Say I have this:
julia> df1 = DataFrame(id=[1,2,3,4], a=[1.,2.,3.,4.])
4×2 DataFrame
│ Row │ id │ a │
│ │ Int64 │ Float64 │
├─────┼───────┼─────────┤
│ 1 │ 1 │ 1.0 │
│ 2 │ 2 │ 2.0 │
│ 3 │ 3 │ 3.0 │
│ 4 │ 4 │ 4.0 │
julia> df2 = DataFrame(id=[1,3,4], b=["one", "thre","four"])
3×2 DataFrame
│ Row │ id │ b │
│ │ Int64 │ String │
├─────┼───────┼────────┤
│ 1 │ 1 │ one │
│ 2 │ 3 │ thre │
│ 3 │ 4 │ four │
I can join them with Query.jl as follows:
julia> df1 |> @join(df2, _.id, _.id, {_.id, _.a, __.b}) |> DataFrame
3×3 DataFrame
│ Row │ id │ a │ b │
│ │ Int64 │ Float64 │ String │
├─────┼───────┼─────────┼────────┤
│ 1 │ 1 │ 1.0 │ one │
│ 2 │ 3 │ 3.0 │ thre │
│ 3 │ 4 │ 4.0 │ four │
But if in df2
the last column bears the same names as df1
— i.e. a
, this does not work because the names are repeated.
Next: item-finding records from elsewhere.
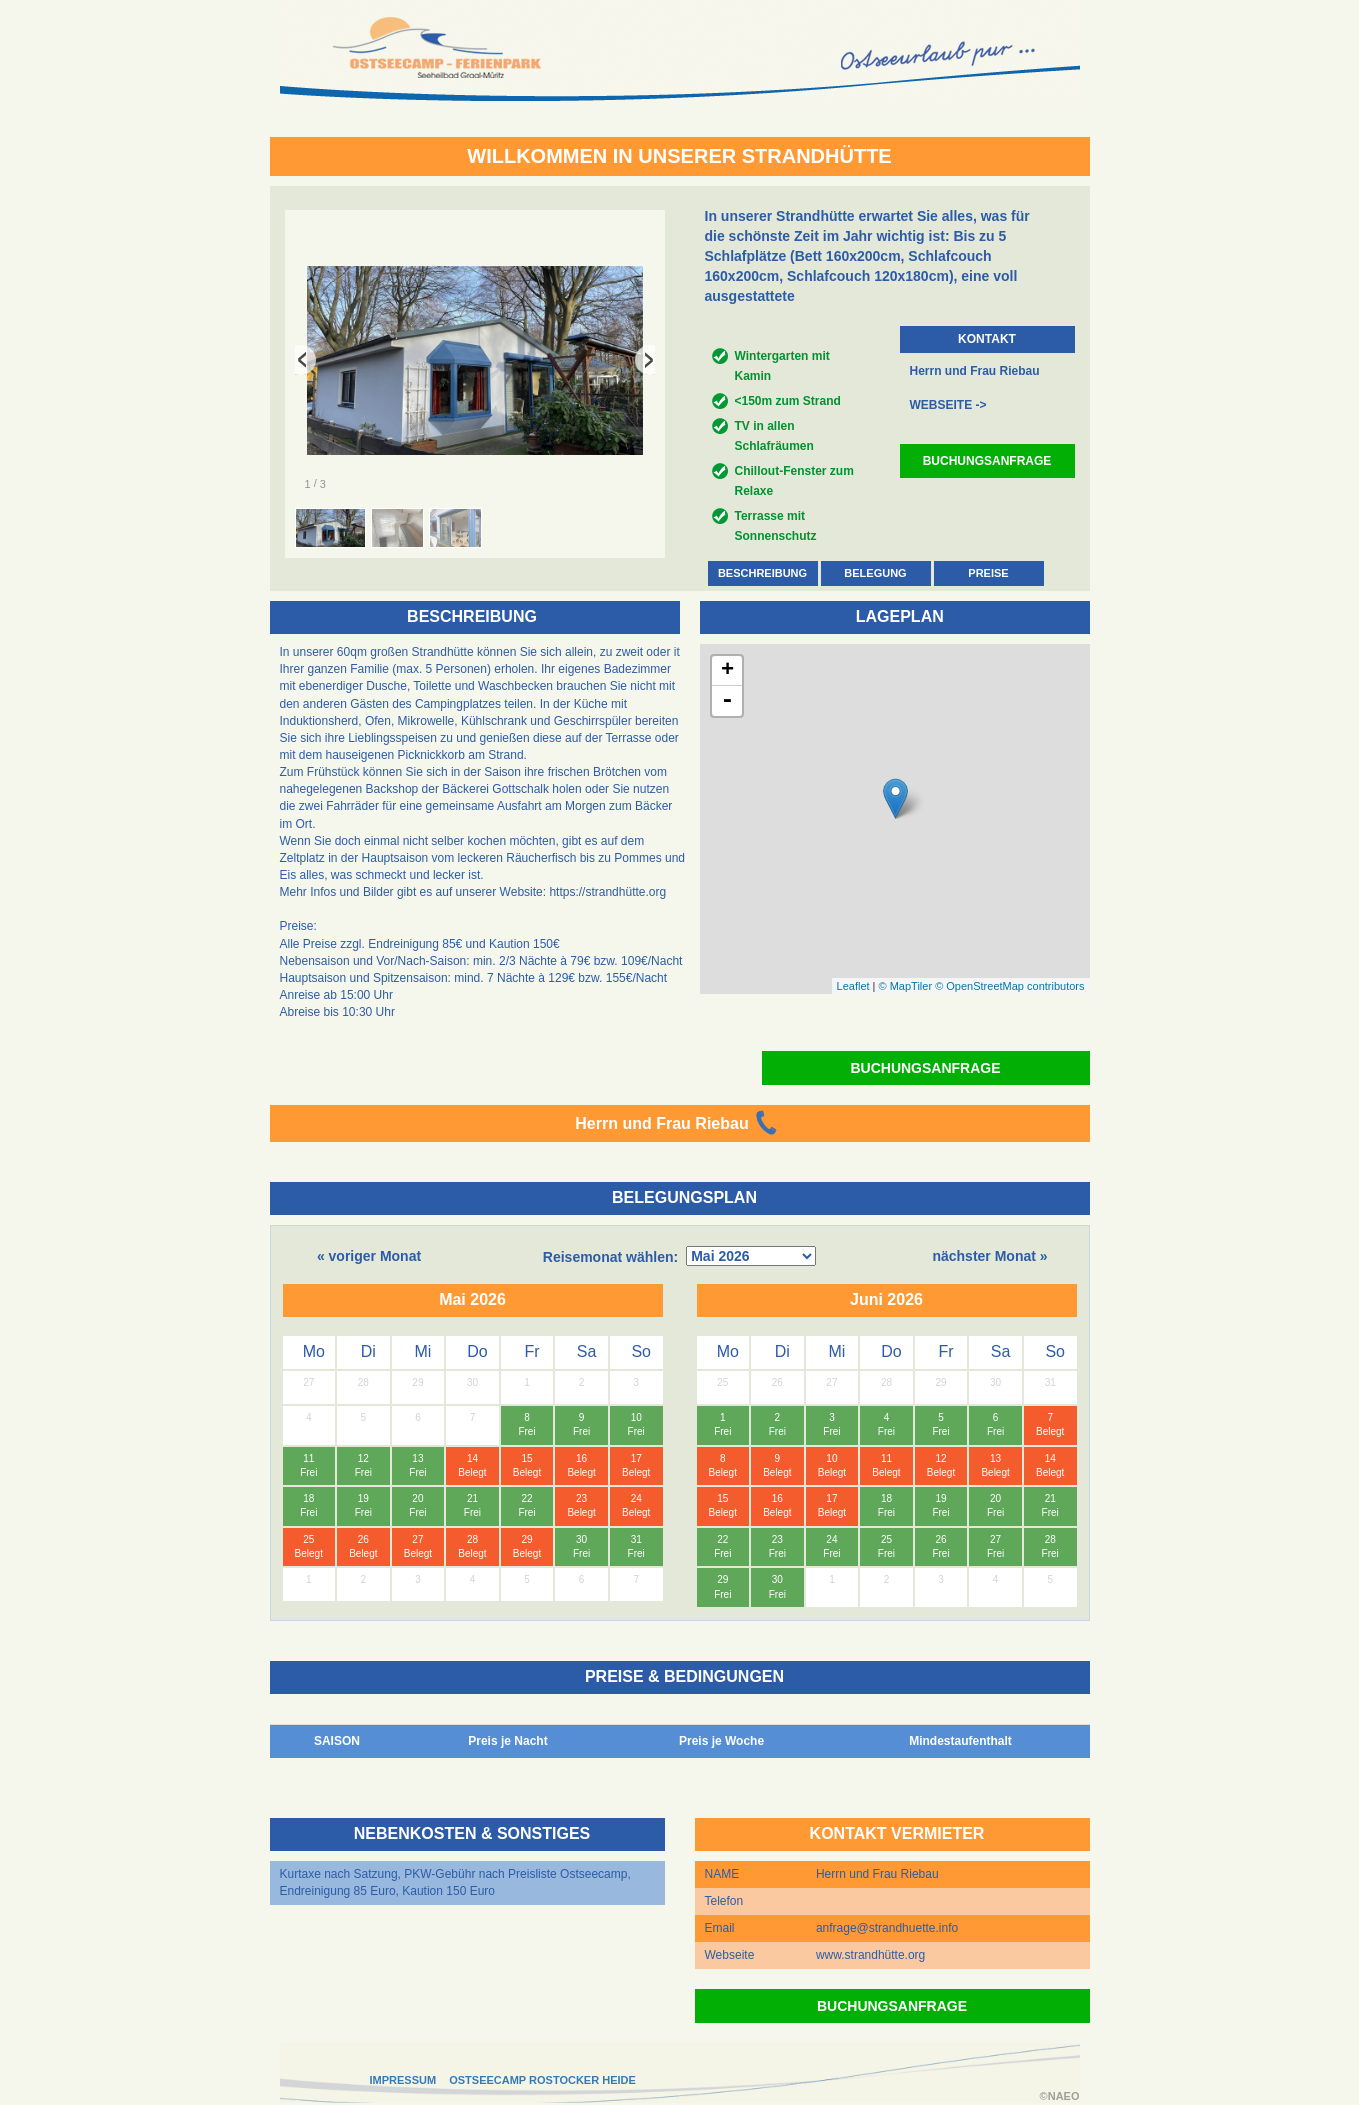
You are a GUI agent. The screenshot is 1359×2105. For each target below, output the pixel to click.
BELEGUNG (875, 573)
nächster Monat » (989, 1256)
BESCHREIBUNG (762, 573)
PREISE (988, 573)
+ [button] (727, 671)
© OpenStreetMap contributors (1009, 986)
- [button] (727, 701)
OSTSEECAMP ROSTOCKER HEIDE (542, 2080)
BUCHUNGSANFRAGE (987, 461)
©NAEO (1060, 2096)
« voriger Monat (369, 1256)
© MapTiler (906, 986)
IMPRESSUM (403, 2080)
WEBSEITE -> (948, 405)
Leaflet (853, 986)
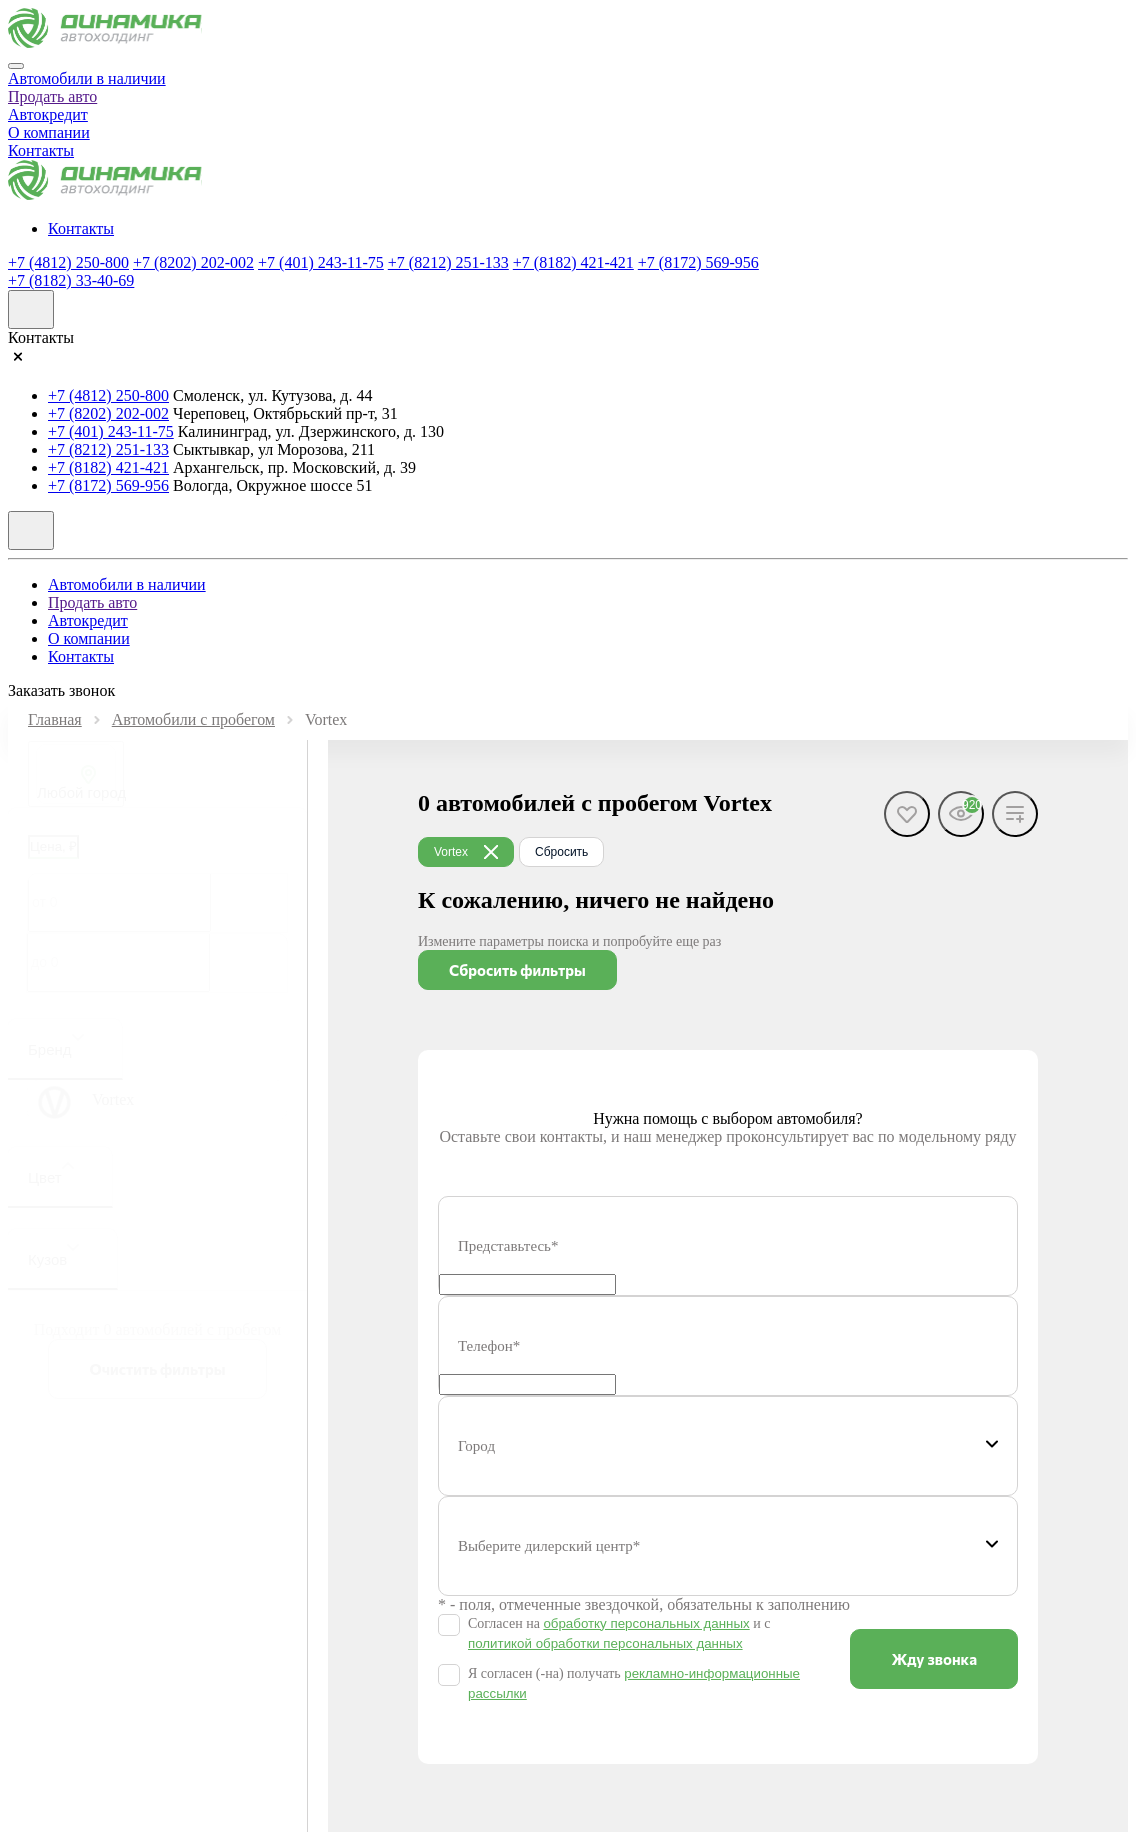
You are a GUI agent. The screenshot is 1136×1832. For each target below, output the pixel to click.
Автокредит (48, 114)
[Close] (16, 66)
This is managed by DataFrames.join
with the keyword argument makeunique
, such that with that new df2
I get:
julia> join(df1, df2, on=:id, makeunique=true)
3×3 DataFrame
│ Row │ id │ a │ a_1 │
│ │ Int64 │ Float64 │ String │
├─────┼───────┼─────────┼────────┤
│ 1 │ 1 │ 1.0 │ one │
│ 2 │ 3 │ 3.0 │ thre │
│ 3 │ 4 │ 4.0 │ four │
However I like the possibility of selecting columns provided by Query.@join
. Is there something similar in Query to handle repeated column names?